Dudó al responder porque la pregunta le desconcertó. Adivinaba una cierta coquetería que no habría imaginado en la mujer de antes, aunque sí en la que acababa de encontrarse al aire libre.
Seis meses después empezaron a vivir juntos. Se instalaron en el apartamento de Inge, que tenía algunos metros más que el suyo, y discutieron durante semanas la mejor manera de distribuir las estanterías de la librería, el espacio del guardarropa, el pequeño armario del baño. A ella le gustaba cronometrar el tiempo y medir las superficies. Era una mujer ordenada que se apasionaba defendiendo un palmo de baldosa en aquella distribución de terreno equitativa. A Guillem le hacía gracia escucharla. A veces le llevaba la contraria sólo por el gusto de ver cómo enrojecía toda entera durante la discusión. Nunca le dijo que aquel toque de rojo —cuatro pinceladas en la frente y en las mejilla»— le favorecía. Le recordaba el día en que la descubrió en medio de la calle llevando un abrigo color cereza.

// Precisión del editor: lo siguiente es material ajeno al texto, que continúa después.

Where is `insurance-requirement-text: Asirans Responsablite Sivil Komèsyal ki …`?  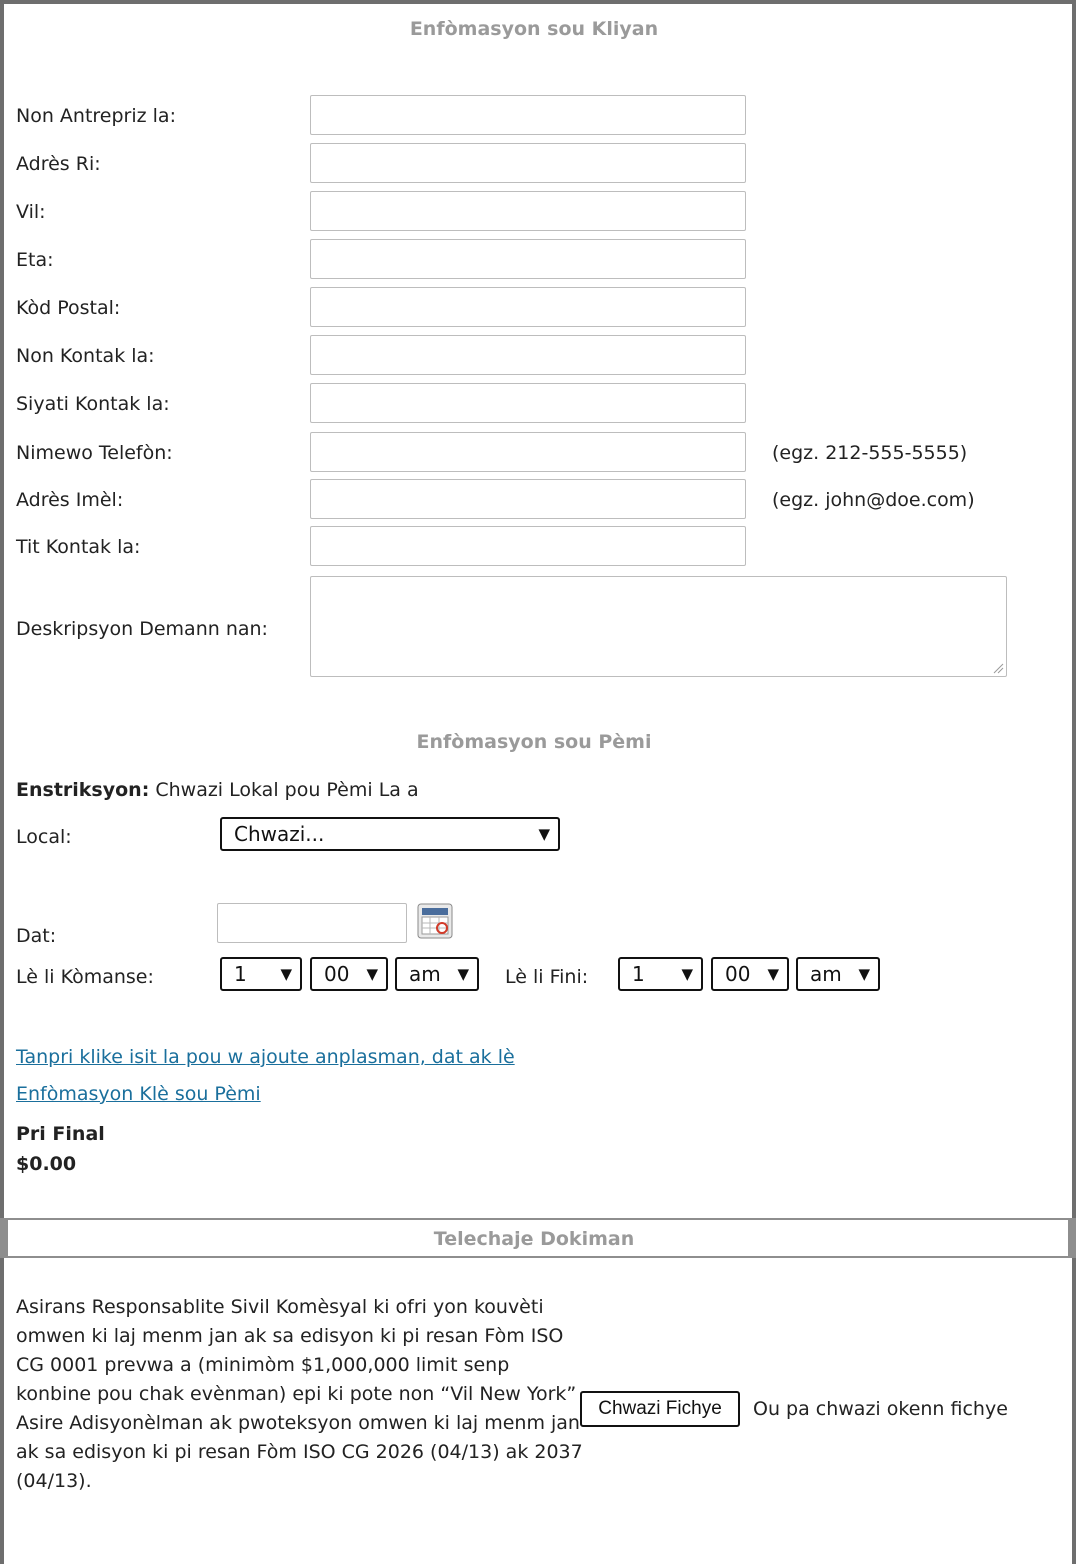 insurance-requirement-text: Asirans Responsablite Sivil Komèsyal ki … is located at coordinates (300, 1394).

Cada mañana iban al hospital donde, después de unos años como becarios, ambos empezaron a trabajar. Dentro de las paredes del laboratorio sólo se permitían alguna mirada cómplice de vez en cuando, una sonrisa esquiva, un comentario. En casa compartían algunos ratos de sexo y muchas aficiones comunes. Al principio, estaba el ansia del descubrimiento, un punto de deseo que pronto se desvaneció cuando se acostumbraron el uno al otro, y ya no hubo muchos impulsos que los dejaran sin aliento, ni rincones sin explorar. Era una relación cómoda que liberaba a Guillem del peso del invierno y de la ciudad, que no lo distraía del trabajo, y que lo hacía sentirse acompañado. Nunca hubo una cama ancha bañada de luz, ni rosas, ni un sueño en común. Hubo, eso sí, largos paseos por las calles, conversaciones interesantes que se prolongaban hasta el amanecer, sesiones de cine. No compartieron la cuenta bancaria, ni el corazón. Cada uno se esforzó en preservar demasiadas cosas al margen del otro; se construyeron una vida dividida en parcelas, mesurada y feliz. Cualquiera habría dicho que eran magníficos compañeros, pero poca gente habría adivinado que se querían. No fueron grandes amantes, aunque nunca se dijeron una mentira ni se hicieron preguntas inconvenientes.
Su historia terminó como había empezado. Un día Inge le dijo que tenía una oferta para ir a trabajar por algunos años a Estados Unidos. La posibilidad le resultaba atractiva y empezó a sopesar las ventajas y los inconvenientes. Lo pensó durante mucho tiempo y Guillem no se extrañó cuando le comunicó su decisión. Una decisión que había tomado sola. Vio cómo preparaba las maletas y la acompañó al aeropuerto. En la calle contempló su rostro inundado de luz. Era la luz rojiza de las primeras horas de la mañana. Observó su piel y pensó que era como si se la hubieran mojado con zumo de granada; pero no se lo dijo. Dos meses después recibió aquella llamada de Mallorca anunciándole el regreso de Agueda después de veinte años de ausencia. Entonces decidió viajar a la isla.